Whether your boats going into storage for the winter or you'll continue to go on winter sailing trips you need to ensure that your boat is well equipped and set for the cold weather that you could face. If there are already leaks or cracks on your boat, this will be intensified by cold weather so it's best to get it sorted in Autumn where a repair job won't cost as much as it could potentially cost further down the line. Now is the time to tackle your biggest issues, which is repairing leaks, changing faulty pumps/switches and sealing up any cracks that may be lurking about. It's best to do a thorough inspection at the start and end of the season. If your boat is in storage for the winter we would really recommend reading the book 100 Fast & Easy Boat Improvements, which contains lots of ideas to keep you busy during the winter and to make better improvements to your boat that you can enjoy in the summer season.

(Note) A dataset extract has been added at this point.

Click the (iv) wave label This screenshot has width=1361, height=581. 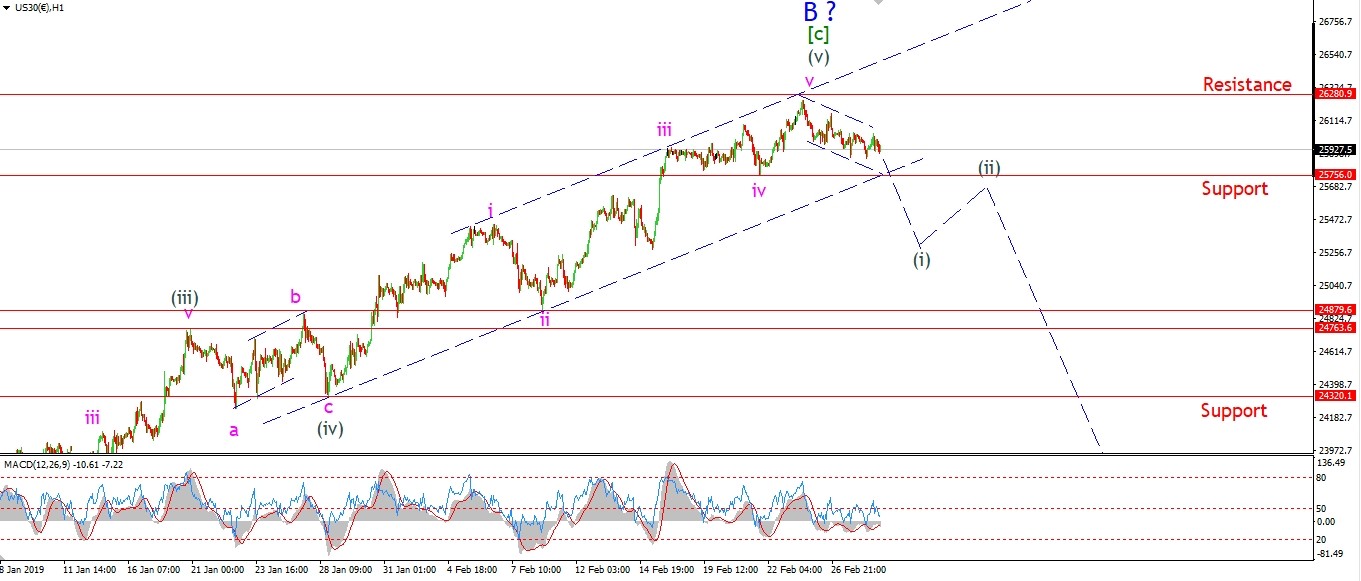click(330, 429)
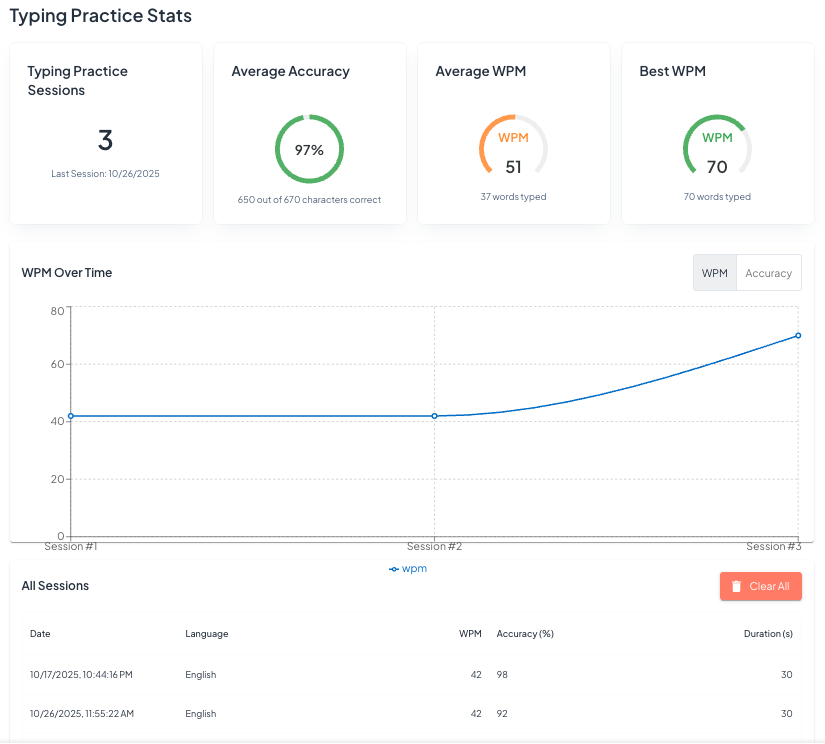Click the Session #3 data point at 70

click(x=798, y=336)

Prepare For Changes In Weather
Boating in the winter can be risky business regardless to your skill at sea. Weather is more open to short term changes and if there was the eventuality of a man overboard there would be a small chance of survival. Firstly, you must always ensure you are prepared with the correct clothing as discussed above, and you should always wear a life jacket. Before heading out for a trip careful attention should be made to checking the weather and tides. This can be done by thermometers, barometers and checking your local weather station. Whilst at sea you should ensure you always have one of these with you as a barometer can help predict short term changes in weather which could be the difference between getting out of a life threatening situation at sea. As always use your common sense, if there's a storm brewing or it's a foggy day it's best to stay at home and save your trip for another day.
Whether you're heading out for a short journey or you're undertaking an Atlantic crossing you should always have some kind of support on shore that can keep you informed on changes in weather, and provide help as and when needed. Logistics support will give you a peace of mind knowing that there is help available if needed and it will make life on the boat much easier.
Despite the risks that are apparent when sailing in the winter, it can be a tranquil and breathtaking experience that offers something completely different to summer sailing. Whether you plan to keep your boat in storage this year or sail to your hearts content, be safe and follow the above tips and your trip will be plain sailing the whole way! Do you have any other tips for sailing in the winter? For all future blogs on sailing, keep an eye on the Seachest Facebook page, our Twitter or at Google+.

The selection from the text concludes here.